L’avvocato Guido Scorza, in un articolo pubblicato sul Fatto Quotidiano ormai un anno fa, vede una sola soluzione: costituzionalizzare la libertà di internet “allo scopo di scongiurare, per sempre, il rischio che una legge possa prevedere blocchi come quello ordinato dal Premier turco in danno di Twitter o che sia un’Autorità, per di più non giurisdizionale, ad adottare un simile ordine.” Tuttavia la formulazione stessa della proposta di Scorza evidenzia alcuni problemi che ricorrono nel dibattito politico italiano, a partire dalla difficoltà di definire con chiarezza l’oggetto di questa garanzia.

cloud diritti internet
Cloud delle parole più utilizzate nella Dichiarazione dei diritti in Internet

Sicuro, in conclusione, non dobbiamo cadere nell’errore di considerare l’esempio turco come lontano da noi. Formalmente, non vi è nulla che impedisca che lo stesso accada anche in Italia e, nel concreto, non mancano gli esempi, di varia natura, che mostrano come basti una parola scritta nel luogo sbagliato e nel momento sbagliato per subire provvedimenti del genere. Un caso tra gli altri è quello del giornalista Carlo Gubitosa che, con una lunga lettera consegnata a Popoff quotidiano, spiega perché ha deciso di cancellare il proprio profilo Facebook. La scelta, netta e ben spiegata, è stata conseguenza del blocco per tre giorni del profilo di Gubitosa la cui colpa è stata segnalare un commento di un utente che faceva apologia del neofascismo. Il risultato è stato, appunto, un blocco di tre giorni dell’accesso all’account, della possibilità di inviare messaggi privati, di recuperare tutti i contenuti precedentemente pubblicati sul proprio profilo.

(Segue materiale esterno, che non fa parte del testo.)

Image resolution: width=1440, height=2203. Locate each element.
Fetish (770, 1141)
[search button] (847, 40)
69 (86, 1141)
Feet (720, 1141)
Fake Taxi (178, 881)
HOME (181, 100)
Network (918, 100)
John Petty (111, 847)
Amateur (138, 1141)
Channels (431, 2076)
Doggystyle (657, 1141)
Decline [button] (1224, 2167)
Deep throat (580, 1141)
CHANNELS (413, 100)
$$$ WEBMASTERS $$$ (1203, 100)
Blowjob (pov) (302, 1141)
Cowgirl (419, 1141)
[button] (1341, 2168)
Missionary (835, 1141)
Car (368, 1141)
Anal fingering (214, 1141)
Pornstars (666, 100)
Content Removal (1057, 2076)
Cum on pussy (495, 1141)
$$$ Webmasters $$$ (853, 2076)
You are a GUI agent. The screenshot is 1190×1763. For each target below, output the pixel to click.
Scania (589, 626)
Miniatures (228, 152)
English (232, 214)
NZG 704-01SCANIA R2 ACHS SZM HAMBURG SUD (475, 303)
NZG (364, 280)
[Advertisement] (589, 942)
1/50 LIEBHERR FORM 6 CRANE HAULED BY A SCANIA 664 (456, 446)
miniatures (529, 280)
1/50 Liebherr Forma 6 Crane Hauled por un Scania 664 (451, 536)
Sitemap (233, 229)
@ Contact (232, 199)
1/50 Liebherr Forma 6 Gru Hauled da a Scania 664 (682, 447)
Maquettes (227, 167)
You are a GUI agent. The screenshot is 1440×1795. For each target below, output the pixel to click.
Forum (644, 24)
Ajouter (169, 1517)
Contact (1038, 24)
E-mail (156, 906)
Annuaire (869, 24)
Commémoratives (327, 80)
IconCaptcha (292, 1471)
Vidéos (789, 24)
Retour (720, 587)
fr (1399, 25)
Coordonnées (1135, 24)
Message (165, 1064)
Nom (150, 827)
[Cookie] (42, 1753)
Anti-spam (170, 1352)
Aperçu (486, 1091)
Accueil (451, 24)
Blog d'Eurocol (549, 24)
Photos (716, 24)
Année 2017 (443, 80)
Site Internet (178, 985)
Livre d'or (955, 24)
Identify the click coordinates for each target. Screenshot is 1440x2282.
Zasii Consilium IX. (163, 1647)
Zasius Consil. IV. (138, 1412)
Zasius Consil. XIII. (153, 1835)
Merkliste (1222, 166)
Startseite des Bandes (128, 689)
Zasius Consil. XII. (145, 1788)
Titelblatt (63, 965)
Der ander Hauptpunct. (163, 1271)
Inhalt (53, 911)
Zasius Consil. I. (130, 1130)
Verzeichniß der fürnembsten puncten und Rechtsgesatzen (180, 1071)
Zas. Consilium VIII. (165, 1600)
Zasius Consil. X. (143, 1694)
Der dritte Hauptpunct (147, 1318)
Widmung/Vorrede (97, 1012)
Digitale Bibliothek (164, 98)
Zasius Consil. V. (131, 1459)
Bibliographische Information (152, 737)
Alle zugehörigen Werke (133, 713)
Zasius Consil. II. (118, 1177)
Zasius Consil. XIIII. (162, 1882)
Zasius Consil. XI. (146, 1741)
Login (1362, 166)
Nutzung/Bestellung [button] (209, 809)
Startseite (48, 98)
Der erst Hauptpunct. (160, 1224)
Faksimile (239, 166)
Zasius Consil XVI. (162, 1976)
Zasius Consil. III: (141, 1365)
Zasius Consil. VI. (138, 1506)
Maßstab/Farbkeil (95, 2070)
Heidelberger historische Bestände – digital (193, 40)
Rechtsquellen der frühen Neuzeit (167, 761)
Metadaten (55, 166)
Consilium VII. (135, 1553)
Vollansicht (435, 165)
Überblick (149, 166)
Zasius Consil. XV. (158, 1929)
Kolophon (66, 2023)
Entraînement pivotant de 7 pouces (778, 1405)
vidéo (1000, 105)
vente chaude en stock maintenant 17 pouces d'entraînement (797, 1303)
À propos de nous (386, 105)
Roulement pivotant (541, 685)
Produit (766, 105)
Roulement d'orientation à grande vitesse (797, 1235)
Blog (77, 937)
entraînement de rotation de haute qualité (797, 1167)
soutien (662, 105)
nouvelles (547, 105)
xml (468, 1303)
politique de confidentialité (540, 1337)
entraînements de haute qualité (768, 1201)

Senza entrare poi nel merito della vicenda, colpisce la facilità con il quale da un giorno all’altro la nostra intera vita social e digitale può essere sospesa, forse perché non siamo troppo consapevoli che non ne siamo fino in fondo proprietari. Siamo abituati sì a sentirci liberi, cittadini, tutelati, ma oggi, come osserva Evgeny Morozov sul Guardian, ci troviamo in una situazione nella quale una profonda crisi di legittimazione politica ha portato Stati e governi a demandare ai colossi di Internet sempre più responsabilità di problem-solving, dal  welfare alla lotta al terrorismo (nello stesso periodo considerato in precedenza, Twitter ha autonomamente cancellato circa 125mila account associati allo Stato Islamico). Se gli Stati, che dovrebbero tutelare le libertà dei cittadini, si affidano ai vari Google, Twitter, Facebook e i vari Google, Twitter e Facebook subiscono le pressioni degli Stati diventando le braccia operative della censura, dove resta lo spazio di libertà del cittadino? Non si sta facendo troppo sottile quell’intersezione tra ciò che è concesso dai governi e quanto è permesso dai colossi del web? Possiamo chiamarla libertà?